━━ Input for this task ━━

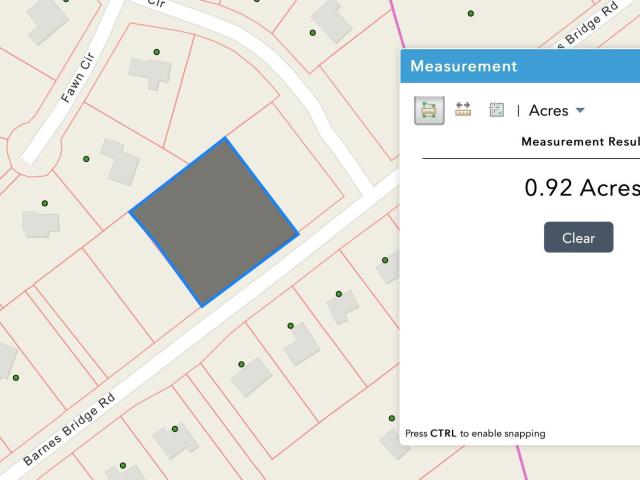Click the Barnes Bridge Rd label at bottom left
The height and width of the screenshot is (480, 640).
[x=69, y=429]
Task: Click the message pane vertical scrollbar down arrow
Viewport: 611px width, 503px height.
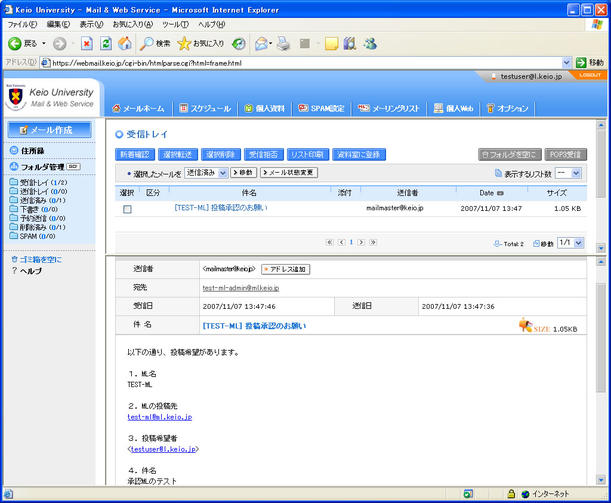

━━━
━━ Input for this task ━━

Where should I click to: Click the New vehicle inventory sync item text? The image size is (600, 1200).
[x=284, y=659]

━━━

Exercise prompt
Rewrite the data from the line that has "Where should I" through the line that has "[x=284, y=659]", swapping "inventory" for "stock" and leaving everything else the same.

Output for this exercise
Where should I click to: Click the New vehicle stock sync item text? The image size is (600, 1200).
[x=284, y=659]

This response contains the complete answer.